▶ **Source document**
The VCO and the clock buffer are shown in Fig. 13. The VCO is an *LC* oscillator with accumulation-mode varactors for frequency tuning. The clock buffer should provide a large output swing for high-speed sampling in the PD while isolating the VCO from random data transitions. Resistor-loaded buffers consume large amount of power even with inductive peaking. On the other hand, *LC* resonant buffers are able to provide high gain at tens of gigahertz because they only operate in the vicinity of the tuned frequency. However, the gain drops dramatically when the operating frequency deviates from the

<sup>3</sup>In this work,  $I_2$  is tuned manually if necessary. For a more robust design, a replica circuit can be used to automatically adjust  $I_2$ .



Fig. 13. 40 GHz VCO and clock buffer.



Fig. 14. Deriving the minimum number of latches required for generating the three consecutive samples necessary in the early-late method.

resonance of the *LC* tank. Since the center frequency of VCO may drift due to process variations, high-Q LC buffers suffer from more design risk. To cover a wider frequency range, a resistor  $R_{\rm P}$  is added in parallel with the *LC* tank as shown in Fig. 13, decreasing the Q but increasing the operation range. With  $R_{\rm P} = 1.3 \text{ k}\Omega$  and 2.5 mA bias current, simulation indicates that the clock buffer presents a gain of 9 dB and a bandwidth of 7 GHz, which is 5 times larger than the VCO tuning range.

# D. Phase Detector (PD)

As mentioned in Section II, a full-rate bang-bang PD is chosen to relax the loading on the equalizer. The tri-state feature is required to minimize the jitter during long-runs, suggesting the early-late method based on sampling the data by the clock. To find the PD architecture that minimizes the number of latches, we start from two DFFs shown in Fig. 14, where one is sampled by the rising edge of the clock and the other is sampled by the falling edge. The sampled results at node  $Q_1$  are denoted as  $S_A$  and  $S_C$ , while the result at node  $Q_2$  is denoted as  $S_{\rm B}$ . Since three consecutive samples in one bit period are required in an early-late method, it is necessary for  $S_A$  to be *stored* and *delayed* by a proper amount; otherwise its information will be lost after the next rising edge of the clock. By observing that the sampled result will hold during one bit period,  $S_{\rm A}$  can be delayed by an amount between 0 and  $T_{\rm b}/2$ , as indicated by the gray area in Fig. 14. This area also represents the time interval for phase comparison.



Fig. 15. Proposed full-rate bang-bang PD with only five latches.



Fig. 16. Timing diagrams of the PD for clock (a) late and (b) early cases.

▶ **Data for analysis**
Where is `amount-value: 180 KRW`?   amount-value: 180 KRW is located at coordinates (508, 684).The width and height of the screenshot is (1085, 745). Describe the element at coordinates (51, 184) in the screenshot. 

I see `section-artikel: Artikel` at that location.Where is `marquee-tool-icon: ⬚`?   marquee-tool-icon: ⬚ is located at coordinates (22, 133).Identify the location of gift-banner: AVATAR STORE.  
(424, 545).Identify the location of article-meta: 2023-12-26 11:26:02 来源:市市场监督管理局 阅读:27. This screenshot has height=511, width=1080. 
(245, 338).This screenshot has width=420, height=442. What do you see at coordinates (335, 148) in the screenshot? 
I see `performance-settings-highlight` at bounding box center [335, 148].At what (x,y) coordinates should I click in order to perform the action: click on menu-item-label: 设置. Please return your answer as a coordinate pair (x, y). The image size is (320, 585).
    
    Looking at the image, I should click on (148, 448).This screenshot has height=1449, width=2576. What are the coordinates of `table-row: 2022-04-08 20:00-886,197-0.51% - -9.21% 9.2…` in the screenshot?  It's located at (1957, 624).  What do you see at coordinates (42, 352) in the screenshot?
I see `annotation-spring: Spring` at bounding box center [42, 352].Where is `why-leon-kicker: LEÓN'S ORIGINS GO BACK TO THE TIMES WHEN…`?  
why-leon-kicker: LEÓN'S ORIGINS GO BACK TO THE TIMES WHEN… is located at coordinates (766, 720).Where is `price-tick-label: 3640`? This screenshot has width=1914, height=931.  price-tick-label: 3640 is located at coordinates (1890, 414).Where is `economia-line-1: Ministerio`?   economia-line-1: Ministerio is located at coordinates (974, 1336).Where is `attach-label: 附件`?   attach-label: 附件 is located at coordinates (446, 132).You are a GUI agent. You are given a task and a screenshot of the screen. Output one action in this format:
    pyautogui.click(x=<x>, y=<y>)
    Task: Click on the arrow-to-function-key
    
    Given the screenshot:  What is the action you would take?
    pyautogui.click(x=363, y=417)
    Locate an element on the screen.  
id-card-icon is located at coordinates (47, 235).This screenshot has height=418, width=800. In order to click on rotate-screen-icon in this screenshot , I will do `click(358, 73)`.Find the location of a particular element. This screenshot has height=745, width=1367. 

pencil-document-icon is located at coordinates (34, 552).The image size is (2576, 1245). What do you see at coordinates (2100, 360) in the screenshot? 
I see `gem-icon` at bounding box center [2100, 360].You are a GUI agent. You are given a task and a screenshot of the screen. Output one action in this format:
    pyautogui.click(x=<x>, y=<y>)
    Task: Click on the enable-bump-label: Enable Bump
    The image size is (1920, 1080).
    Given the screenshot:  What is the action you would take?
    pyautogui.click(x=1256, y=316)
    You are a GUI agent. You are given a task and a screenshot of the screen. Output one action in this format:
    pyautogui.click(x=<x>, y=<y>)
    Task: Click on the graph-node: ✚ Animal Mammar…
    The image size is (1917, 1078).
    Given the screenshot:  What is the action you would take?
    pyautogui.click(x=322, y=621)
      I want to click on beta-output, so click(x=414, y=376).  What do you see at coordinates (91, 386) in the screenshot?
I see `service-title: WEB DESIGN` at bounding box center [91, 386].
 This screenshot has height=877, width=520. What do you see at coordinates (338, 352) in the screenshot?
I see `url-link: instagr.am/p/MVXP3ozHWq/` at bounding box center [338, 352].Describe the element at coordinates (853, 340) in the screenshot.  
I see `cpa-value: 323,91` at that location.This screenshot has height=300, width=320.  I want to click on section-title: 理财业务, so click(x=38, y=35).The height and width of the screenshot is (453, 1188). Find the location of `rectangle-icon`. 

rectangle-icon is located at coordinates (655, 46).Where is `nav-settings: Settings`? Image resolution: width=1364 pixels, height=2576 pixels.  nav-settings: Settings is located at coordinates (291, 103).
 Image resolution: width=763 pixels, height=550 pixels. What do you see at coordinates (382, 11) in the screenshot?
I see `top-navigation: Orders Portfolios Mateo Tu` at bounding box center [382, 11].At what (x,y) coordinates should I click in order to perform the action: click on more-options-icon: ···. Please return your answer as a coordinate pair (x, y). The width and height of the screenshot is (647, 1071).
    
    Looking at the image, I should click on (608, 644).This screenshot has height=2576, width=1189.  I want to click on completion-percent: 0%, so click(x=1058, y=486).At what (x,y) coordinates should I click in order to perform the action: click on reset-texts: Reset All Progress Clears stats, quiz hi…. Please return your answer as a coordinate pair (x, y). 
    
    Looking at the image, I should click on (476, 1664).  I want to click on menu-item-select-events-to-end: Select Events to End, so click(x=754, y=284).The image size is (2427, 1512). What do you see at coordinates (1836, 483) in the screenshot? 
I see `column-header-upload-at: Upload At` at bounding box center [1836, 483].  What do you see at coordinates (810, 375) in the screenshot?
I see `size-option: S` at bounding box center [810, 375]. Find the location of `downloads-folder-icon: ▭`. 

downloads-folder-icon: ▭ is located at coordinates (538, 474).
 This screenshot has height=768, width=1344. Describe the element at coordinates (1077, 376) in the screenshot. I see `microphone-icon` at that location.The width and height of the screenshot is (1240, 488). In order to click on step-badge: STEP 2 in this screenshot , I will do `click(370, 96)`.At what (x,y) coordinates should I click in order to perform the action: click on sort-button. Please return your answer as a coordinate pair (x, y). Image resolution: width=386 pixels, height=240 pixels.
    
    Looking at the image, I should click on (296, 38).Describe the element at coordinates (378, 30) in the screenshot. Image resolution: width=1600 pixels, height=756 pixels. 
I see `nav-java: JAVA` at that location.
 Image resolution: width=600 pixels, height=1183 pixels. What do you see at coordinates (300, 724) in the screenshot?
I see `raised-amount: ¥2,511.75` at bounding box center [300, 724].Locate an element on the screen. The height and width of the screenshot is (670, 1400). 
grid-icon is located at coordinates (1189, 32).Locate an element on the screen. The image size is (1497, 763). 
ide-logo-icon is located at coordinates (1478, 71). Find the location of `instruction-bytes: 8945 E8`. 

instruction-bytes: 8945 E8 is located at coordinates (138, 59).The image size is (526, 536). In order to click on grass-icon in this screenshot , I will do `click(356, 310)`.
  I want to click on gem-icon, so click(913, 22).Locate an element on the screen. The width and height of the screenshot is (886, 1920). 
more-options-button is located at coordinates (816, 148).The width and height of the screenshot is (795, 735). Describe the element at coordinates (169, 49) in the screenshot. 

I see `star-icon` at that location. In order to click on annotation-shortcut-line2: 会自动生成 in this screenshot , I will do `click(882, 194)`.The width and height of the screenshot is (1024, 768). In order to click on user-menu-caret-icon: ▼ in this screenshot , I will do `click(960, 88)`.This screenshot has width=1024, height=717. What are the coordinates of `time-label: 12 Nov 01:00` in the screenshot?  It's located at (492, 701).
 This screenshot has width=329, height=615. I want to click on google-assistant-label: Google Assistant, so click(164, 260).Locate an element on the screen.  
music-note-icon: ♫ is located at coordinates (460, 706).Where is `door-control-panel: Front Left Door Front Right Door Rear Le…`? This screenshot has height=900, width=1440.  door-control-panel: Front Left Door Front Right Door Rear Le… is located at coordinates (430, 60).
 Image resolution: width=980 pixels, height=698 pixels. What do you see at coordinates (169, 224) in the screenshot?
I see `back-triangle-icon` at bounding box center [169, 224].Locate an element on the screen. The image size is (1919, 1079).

▶ **Your goal**
Write out the circuit design text from "Fig. 13. 40" up to and including "Phase Detector (PD)". These items come from a different source than the circuit design text.

▶ **Answer**
Fig. 13. 40 GHz VCO and clock buffer.



Fig. 14. Deriving the minimum number of latches required for generating the three consecutive samples necessary in the early-late method.

resonance of the *LC* tank. Since the center frequency of VCO may drift due to process variations, high-Q LC buffers suffer from more design risk. To cover a wider frequency range, a resistor  $R_{\rm P}$  is added in parallel with the *LC* tank as shown in Fig. 13, decreasing the Q but increasing the operation range. With  $R_{\rm P} = 1.3 \text{ k}\Omega$  and 2.5 mA bias current, simulation indicates that the clock buffer presents a gain of 9 dB and a bandwidth of 7 GHz, which is 5 times larger than the VCO tuning range.

# D. Phase Detector (PD)